Table 1 Population statistics in The Netherlands General Population
Demographics of the general population are also based on data from 2019 from CBS, without distinguishing between age groups (CBS 2019b). Again percentages of the White population and population of color are calculated in two ways, similar to the statistics of the target audience. Results are shown in Table 1.
Analyses
The final dataset consisted of 64 books and 2053 characters. Characters whose ethnic appearance was coded as unclear (n = 371) were excluded from analyses on the character level. After calculating descriptive statistics, the association between ethnicity of the authors and illustrators and ethnic diversity in the books was examined using Pearson Chi-Square tests. Fisher’s Exact Tests are reported if the expected count in more than 20% of the cells was below five. Associations between ethnic appearance, and gender and age group of the characters were also examined using Pearson Chi-Square tests.
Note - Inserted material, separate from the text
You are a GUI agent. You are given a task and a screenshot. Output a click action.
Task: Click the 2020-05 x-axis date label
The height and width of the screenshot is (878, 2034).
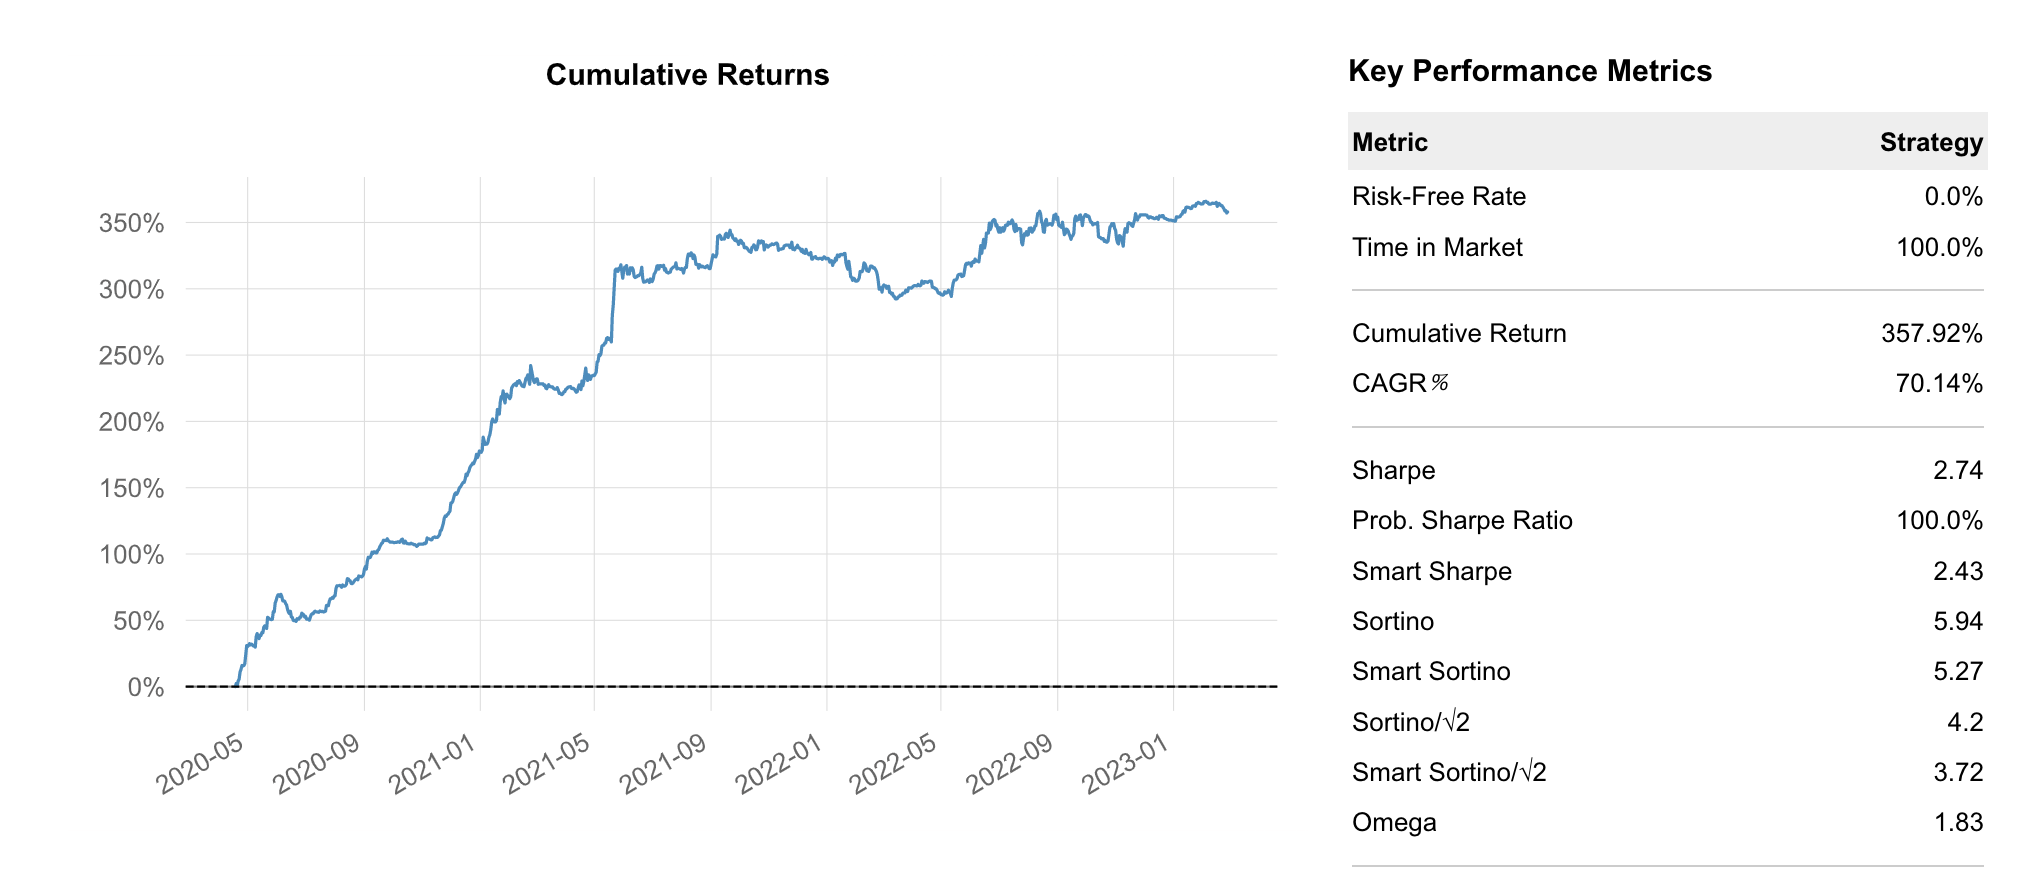click(x=202, y=765)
In addition, ethnic representation among the authors, illustrators and characters was compared to population statistics using the following formulas:
$$p = \frac{X1 + X2}{{n1 + n2}}$$
(1)
$$SE = \sqrt {p\left( {1 - p} \right)\left( {\frac{1}{n1} + \frac{1}{n2}} \right)}$$
(2)
$$z = \frac{p1 - p2}{{SE}}$$
(3)
Furthermore, Pearson Chi-Square tests were conducted to examine the relation between ethnic appearance of the characters (White or of color) and prominence factors (role of the character, having a name, being represented on the cover). In addition, a Mann–Whitney U test was conducted to examine potential differences in representation in terms of pictures for White characters versus characters of color, as the variable was highly skewed (Zskew > 3.29). These analyses were conducted separately per gender and per role of the character (protagonist, secondary, background). Moreover, books containing ethnic diversity (i.e. both White characters and characters of color) were compared to books without ethnic diversity in terms of number of characters using a Mann–Whitney U test, as the variable again was highly skewed (Zskew > 3.29).